Trapped inside the Arctic permafrost are huge amounts of carbon – about twice as much as the amount currently in the atmosphere. It is mostly in the form of the frozen remains of plants and other organic material, along with methane that has become trapped inside ice crystals – the gas hydrates that Chuvilin mentions earlier. As the ground thaws, it allows microorganisms to break down the organic matter, releasing methane and carbon dioxide as byproducts, while the methane trapped in the ice also breaks free.

As a potent greenhouse gas, this methane leaking out of permafrost has the potential to accelerate global warming and drive even more melting.

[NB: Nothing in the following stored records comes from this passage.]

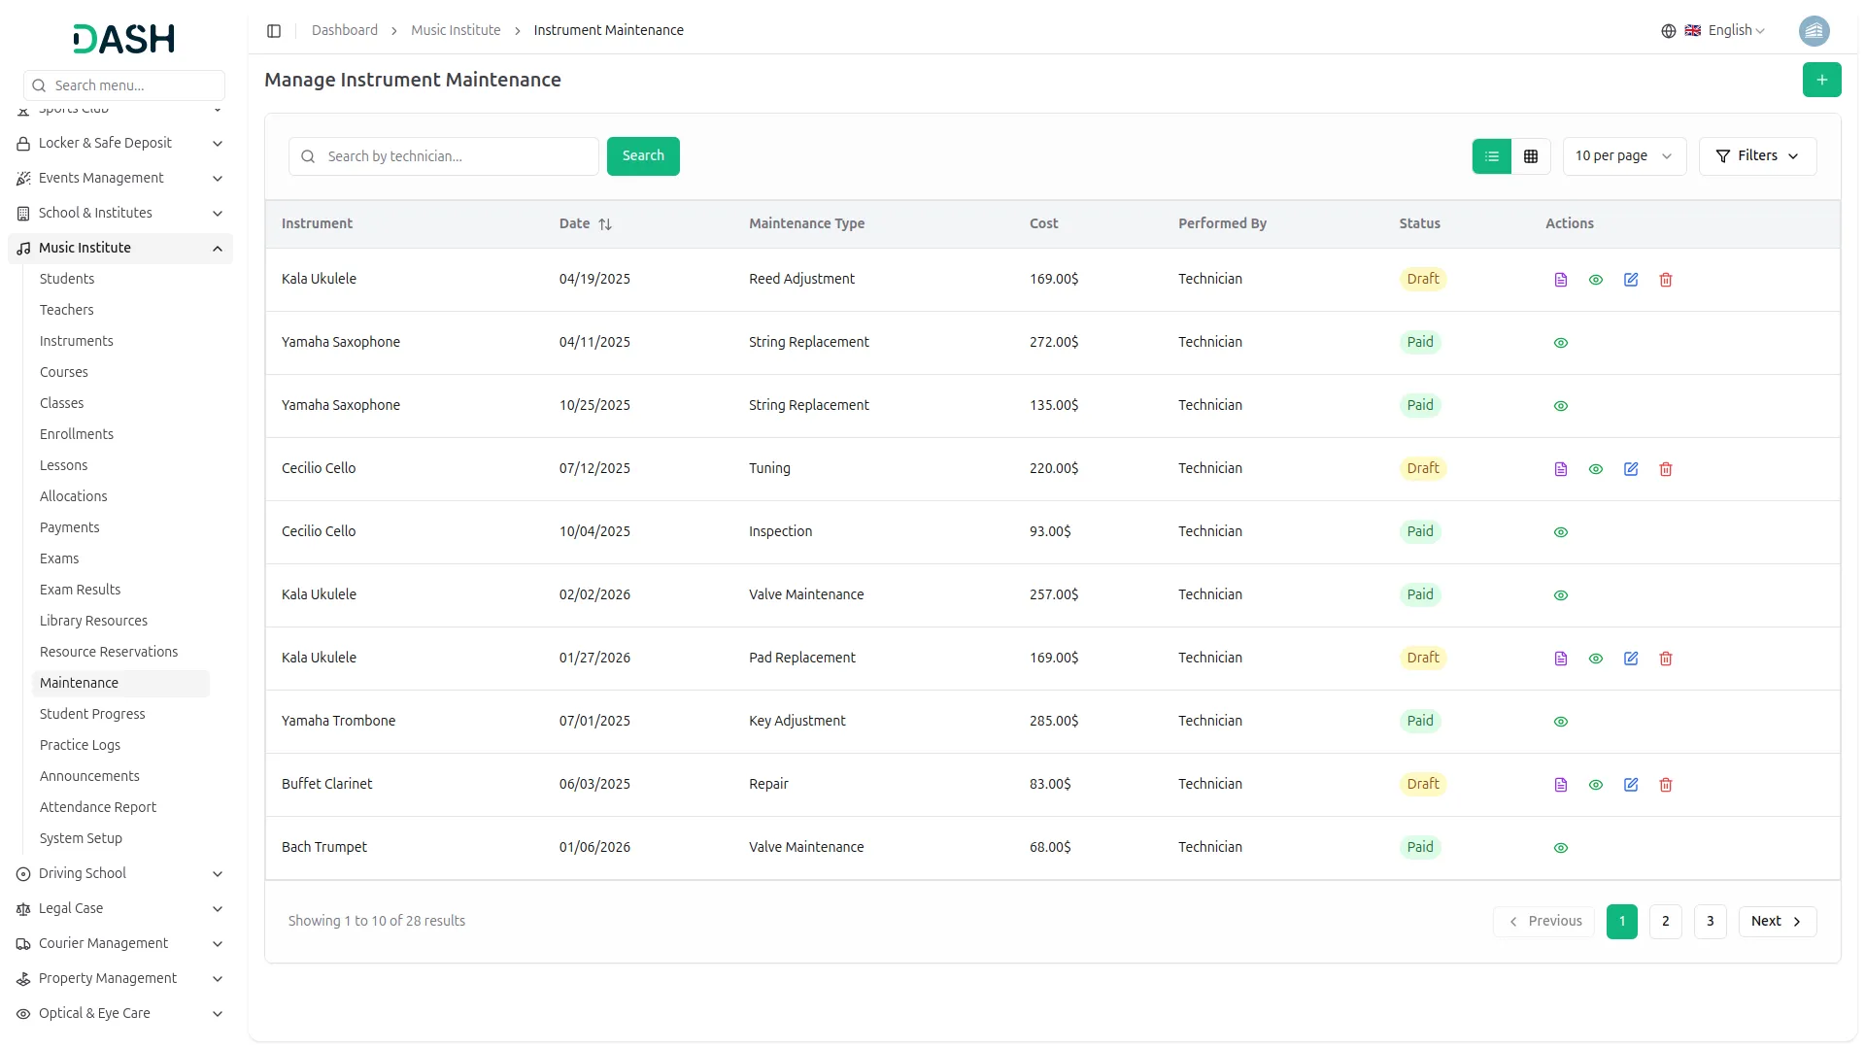Collapse the Music Institute menu section
This screenshot has height=1049, width=1865.
pos(218,249)
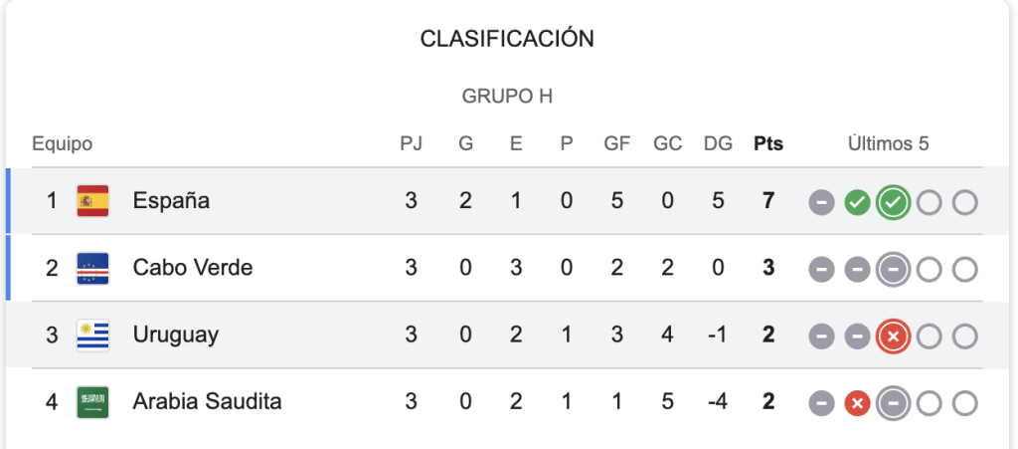Click the Cabo Verde flag icon
This screenshot has width=1018, height=449.
tap(92, 269)
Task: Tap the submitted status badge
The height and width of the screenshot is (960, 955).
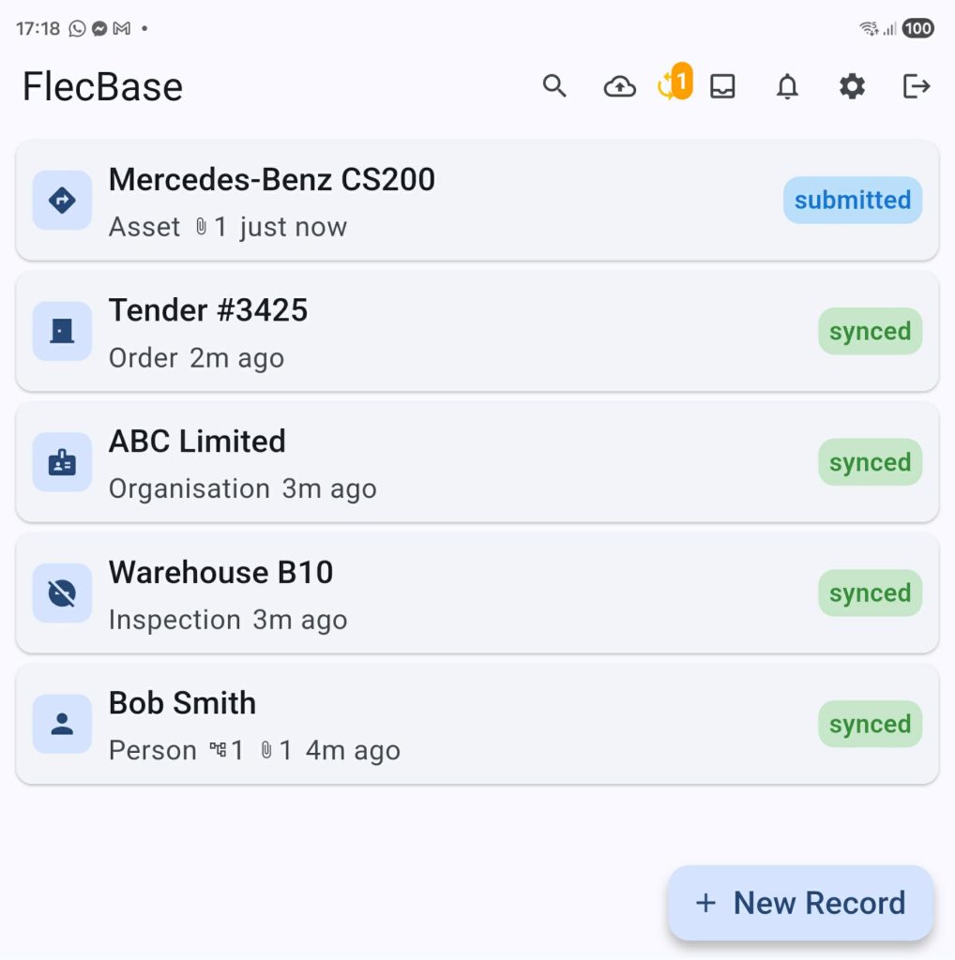Action: (x=852, y=200)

But in Yamal, the craters have raised the prospect of another process that is adding even more uncertainty to the complex feedback loop between rising temperatures, permafrost thaw, and the release of greenhouse gases. If it turns out that methane deposits trapped deep underground by the permafrost are starting to seep upwards through the normally impenetrable permafrost layers, it could be a sign that the frozen ice cap over the tundra is becoming more permeable. This could introduce new levels of uncertainty over how changes in the Arctic are likely to impact wider global warming on the planet.

“The craters are a very shocking indicator of what is happening in the Arctic more widely,” says Natali. “When you look at changes that are happening across this landscape, some are occurring gradually and others abruptly. Very few are occurring explosively, but it brings attention to how all these changes contribute to the greenhouse gases in the atmosphere.”

While the mystery of Yamal’s craters is still to be completely solved, what has been unraveled so far suggests that perhaps we should be watching them carefully in the future.